§ **EXERCISE INSTRUCTIONS**
Apart from the pictures, write out all the records exactly.

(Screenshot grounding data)
====

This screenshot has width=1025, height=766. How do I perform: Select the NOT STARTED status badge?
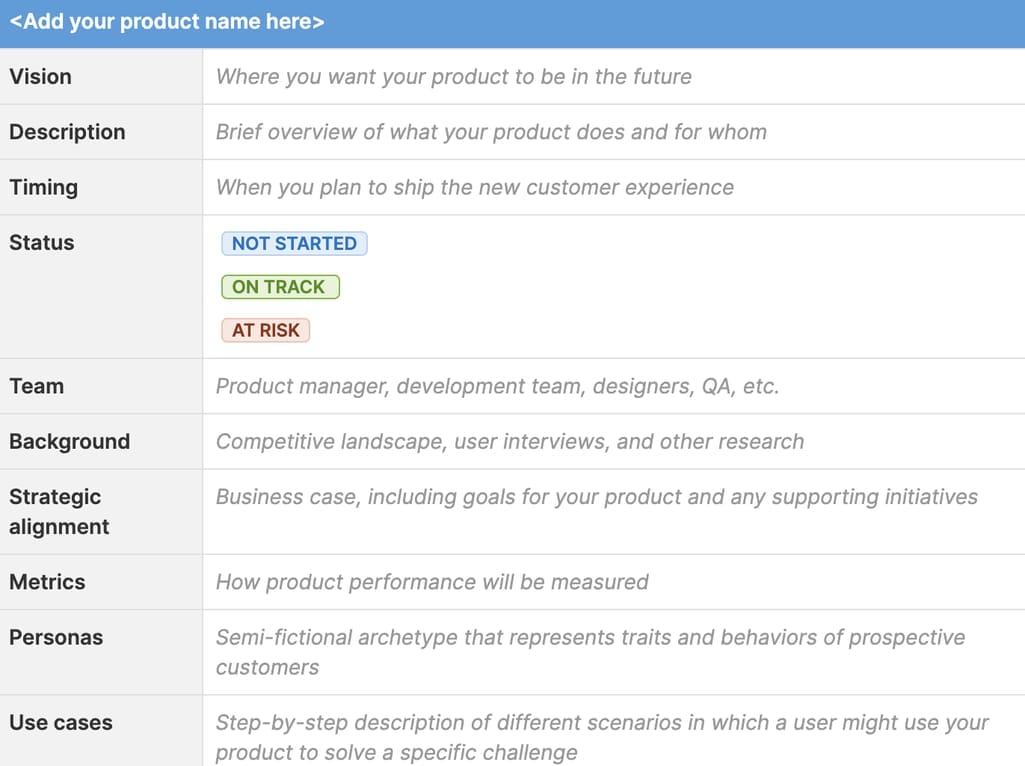(x=294, y=243)
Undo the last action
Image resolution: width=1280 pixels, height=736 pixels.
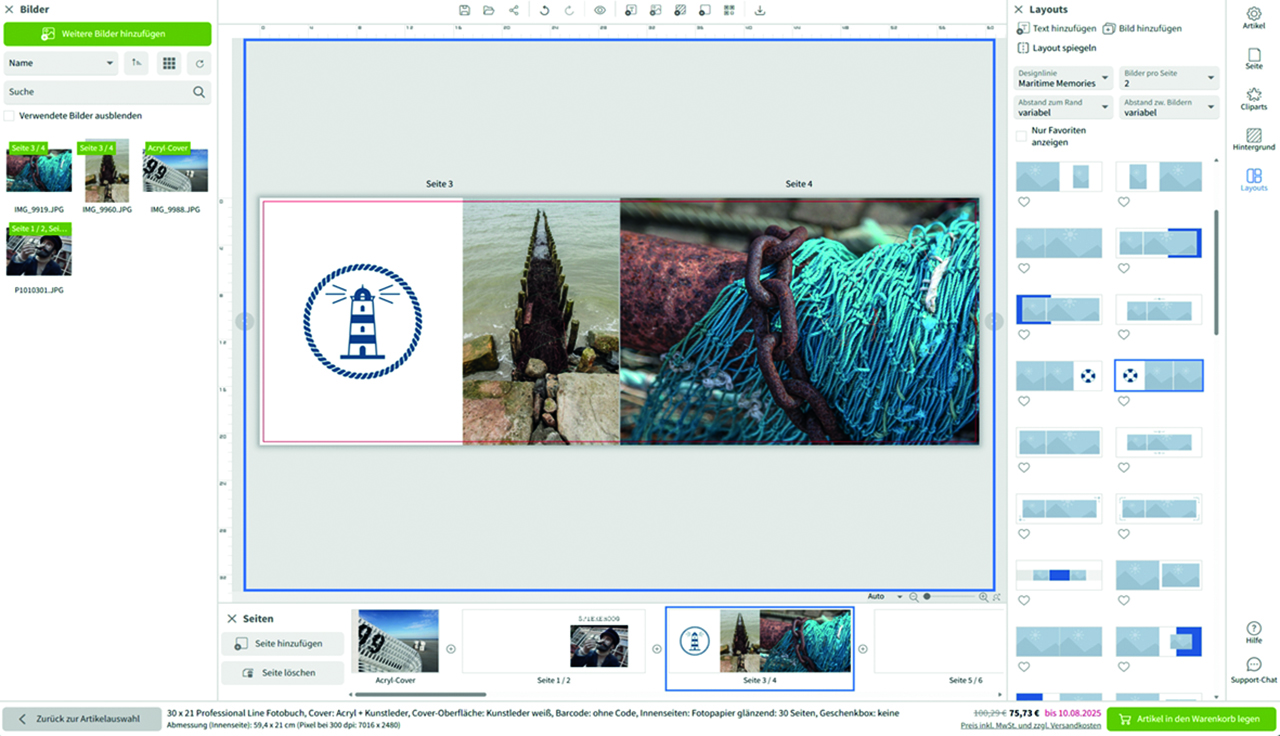544,10
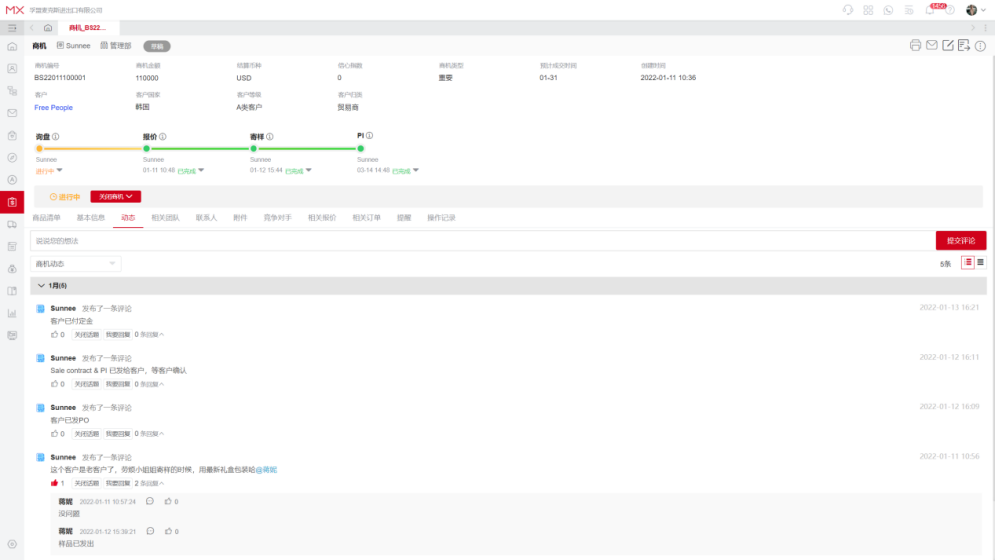
Task: Open the Free People customer link
Action: point(53,107)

====

§ **OUTPUT BELOW**
This screenshot has width=1025, height=766. How do I perform: Select the NOT STARTED status badge?
(x=294, y=243)
Undo the last action
Image resolution: width=1280 pixels, height=736 pixels.
544,10
Task: Open the Free People customer link
Action: point(53,107)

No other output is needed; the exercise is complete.